**Work to complete:** Output the data exactly, with every line intact.

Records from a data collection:
※ ※ ※

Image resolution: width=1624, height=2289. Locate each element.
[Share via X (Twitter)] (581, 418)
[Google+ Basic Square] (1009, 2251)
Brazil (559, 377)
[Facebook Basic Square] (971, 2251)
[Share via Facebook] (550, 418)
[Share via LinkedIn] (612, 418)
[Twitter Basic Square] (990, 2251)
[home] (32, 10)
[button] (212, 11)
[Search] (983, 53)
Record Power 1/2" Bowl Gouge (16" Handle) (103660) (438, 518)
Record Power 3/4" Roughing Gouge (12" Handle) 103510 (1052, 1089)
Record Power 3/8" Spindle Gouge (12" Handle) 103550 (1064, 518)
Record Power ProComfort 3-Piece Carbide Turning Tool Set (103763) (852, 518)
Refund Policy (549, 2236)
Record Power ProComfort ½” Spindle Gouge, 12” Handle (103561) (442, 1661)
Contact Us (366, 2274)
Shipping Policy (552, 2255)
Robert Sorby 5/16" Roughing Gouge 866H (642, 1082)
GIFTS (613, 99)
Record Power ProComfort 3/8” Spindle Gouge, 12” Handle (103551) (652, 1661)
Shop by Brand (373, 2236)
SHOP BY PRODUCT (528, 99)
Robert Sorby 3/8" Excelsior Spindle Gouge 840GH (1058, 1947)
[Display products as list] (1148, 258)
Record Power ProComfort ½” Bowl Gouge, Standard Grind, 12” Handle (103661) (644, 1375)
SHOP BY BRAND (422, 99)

※ ※ ※

**Answer below:**
Image resolution: width=1624, height=2289. Locate each element.
[Share via X (Twitter)] (581, 418)
[Google+ Basic Square] (1009, 2251)
Brazil (559, 377)
[Facebook Basic Square] (971, 2251)
[Share via Facebook] (550, 418)
[Share via LinkedIn] (612, 418)
[Twitter Basic Square] (990, 2251)
[home] (32, 10)
[button] (212, 11)
[Search] (983, 53)
Record Power 1/2" Bowl Gouge (16" Handle) (103660) (438, 518)
Record Power 3/4" Roughing Gouge (12" Handle) 103510 (1052, 1089)
Record Power 3/8" Spindle Gouge (12" Handle) 103550 (1064, 518)
Record Power ProComfort 3-Piece Carbide Turning Tool Set (103763) (852, 518)
Refund Policy (549, 2236)
Record Power ProComfort ½” Spindle Gouge, 12” Handle (103561) (442, 1661)
Contact Us (366, 2274)
Shipping Policy (552, 2255)
Robert Sorby 5/16" Roughing Gouge 866H (642, 1082)
GIFTS (613, 99)
Record Power ProComfort 3/8” Spindle Gouge, 12” Handle (103551) (652, 1661)
Shop by Brand (373, 2236)
SHOP BY PRODUCT (528, 99)
Robert Sorby 3/8" Excelsior Spindle Gouge 840GH (1058, 1947)
[Display products as list] (1148, 258)
Record Power ProComfort ½” Bowl Gouge, Standard Grind, 12” Handle (103661) (644, 1375)
SHOP BY BRAND (422, 99)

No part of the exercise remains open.